Digitization of collection
Thanks to a generous donation, the museum built a state-of-the-art photography studio. The museum contracted Digital Transitions, a leader in cultural heritage imaging, to consult on the construction of a studio and use of their tools, as well as provide a daylong training. Digital Transitions supplied us with a Phase One camera and stand, Photon lights, specialized object targets, and their proprietary software, which allows a photographer to capture and process the image in a few clicks. The wall-mounted stand, custom-built by Digital Transitions, is eight feet tall. Because of this height, the camera is capable of imaging nearly every two-dimensional artwork in the collection, ranging from miniatures to oversized prints. The photographer operates the camera via a remote, moving it up and down until the artwork is in frame.

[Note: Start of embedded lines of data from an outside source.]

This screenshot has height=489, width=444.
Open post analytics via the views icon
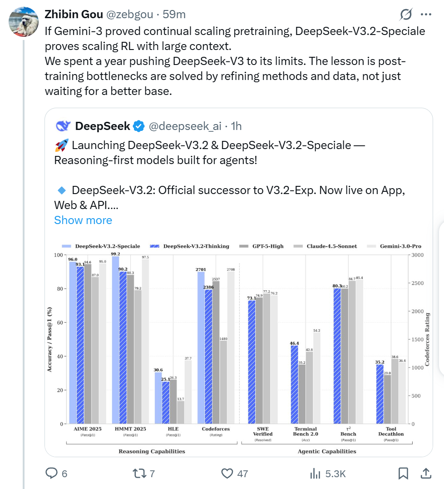(x=314, y=474)
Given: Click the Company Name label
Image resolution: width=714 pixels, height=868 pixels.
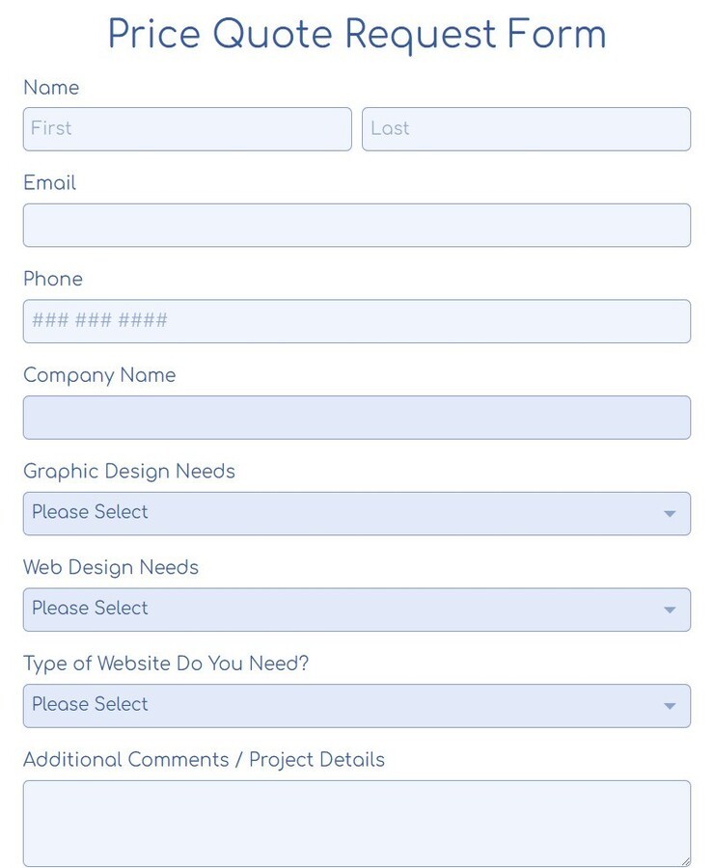Looking at the screenshot, I should 99,375.
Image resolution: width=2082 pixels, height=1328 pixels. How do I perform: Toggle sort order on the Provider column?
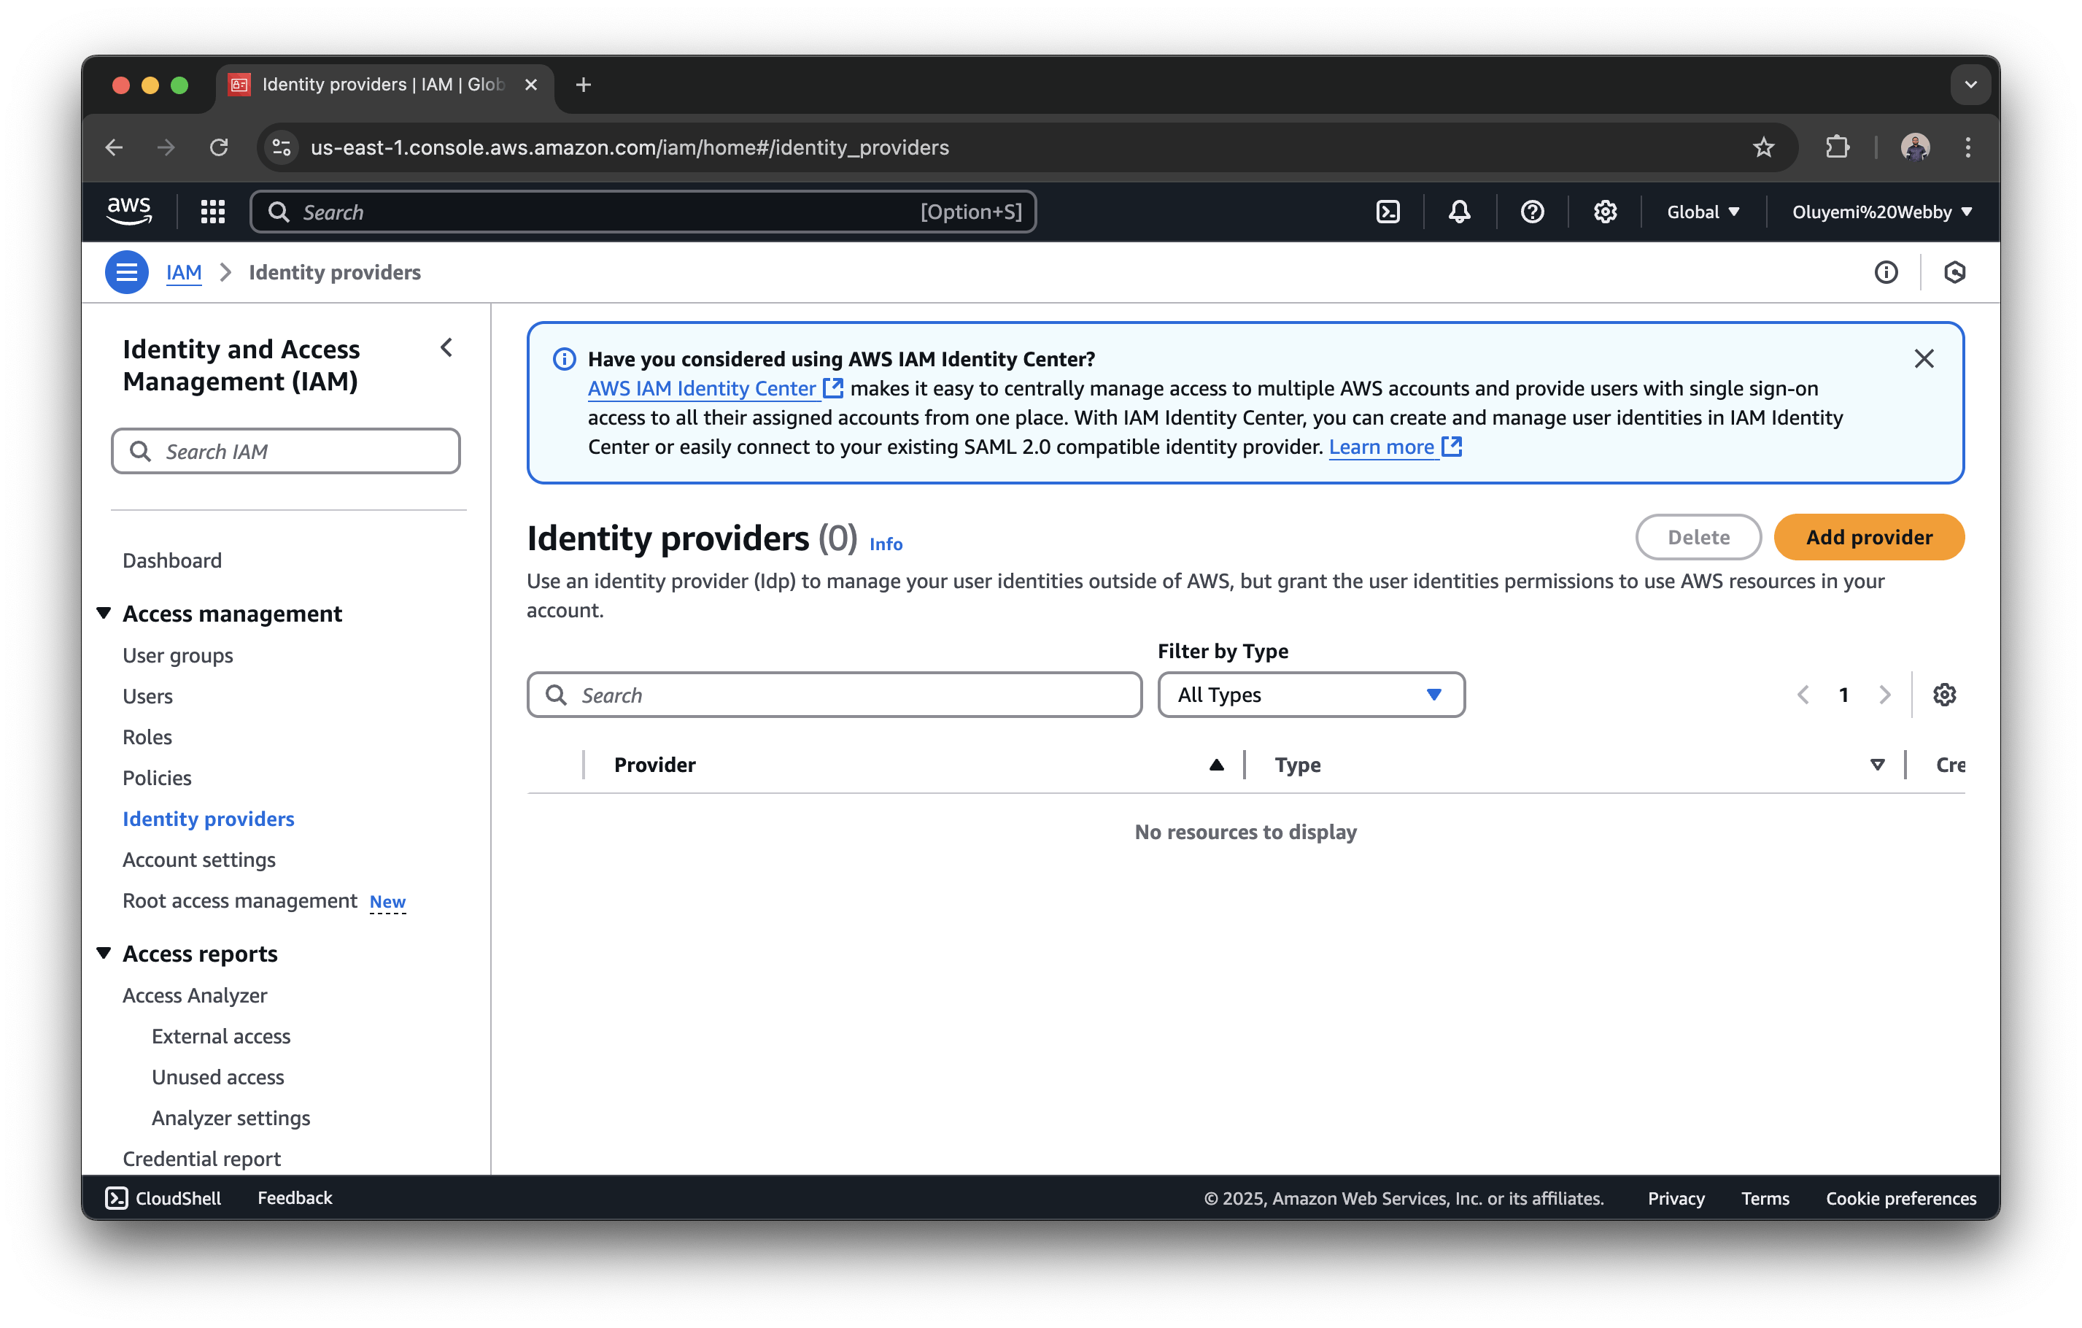(x=1216, y=764)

In order to successfully implement the new imaging workflow, the digital team partnered with the registrars and preparators. The registrar selected the artworks, and they—or a preparator—would locate the artwork within storage and bring it to the studio. The museum's digitization technician, Christopher Warren, directed the placement of the artwork in the photography area. Because of the variety of media and sizes, as well as the precision and care needed to handle the artwork, the teams developed a close and fruitful relationship. Significant communication and trust are required for a smooth, efficient process, and our digital, registration, and preparation teams (consisting of Christopher Warren, Kristie Couser, Nichelle Gaumont, and Molly Hoisington) now enjoy a rich partnership through this work.
The combination of a good workflow, advanced equipment, and talented teams means that the imaging studio can image anywhere from 20–60 artworks within a single two-hour session. Between March and August of 2022, 2,078 high resolution images were taken of 1,637 distinct artworks. Approximately 12 artworks imaged were notebooks containing over 100 pages each.
One of the team's priorities upon its launch included imaging the museum's significant collection of artwork by pioneering American artist Sonia Landy Sheridan (1925–2021). The team was excited and challenged by the multiplicity of media and complex two-dimensional formats comprising Sheridan's body of work—graphic arts and new media compositions produced using communication technology. Additionally, it felt fitting to break in our most up-to-date technology by supporting learning about an artist-scholar who championed her students and worked in collaboration with our curatorial colleagues in her late career, when she resided in Hanover.
Moving forward, the digital team will continue to identify gaps in collections imaging, evaluate the quality of existing images for possible new photography, and ultimately increase the amount of works we can digitize. The team is eager to serve the Dartmouth community and wider audience by responding to collection image requests and providing broader collection access.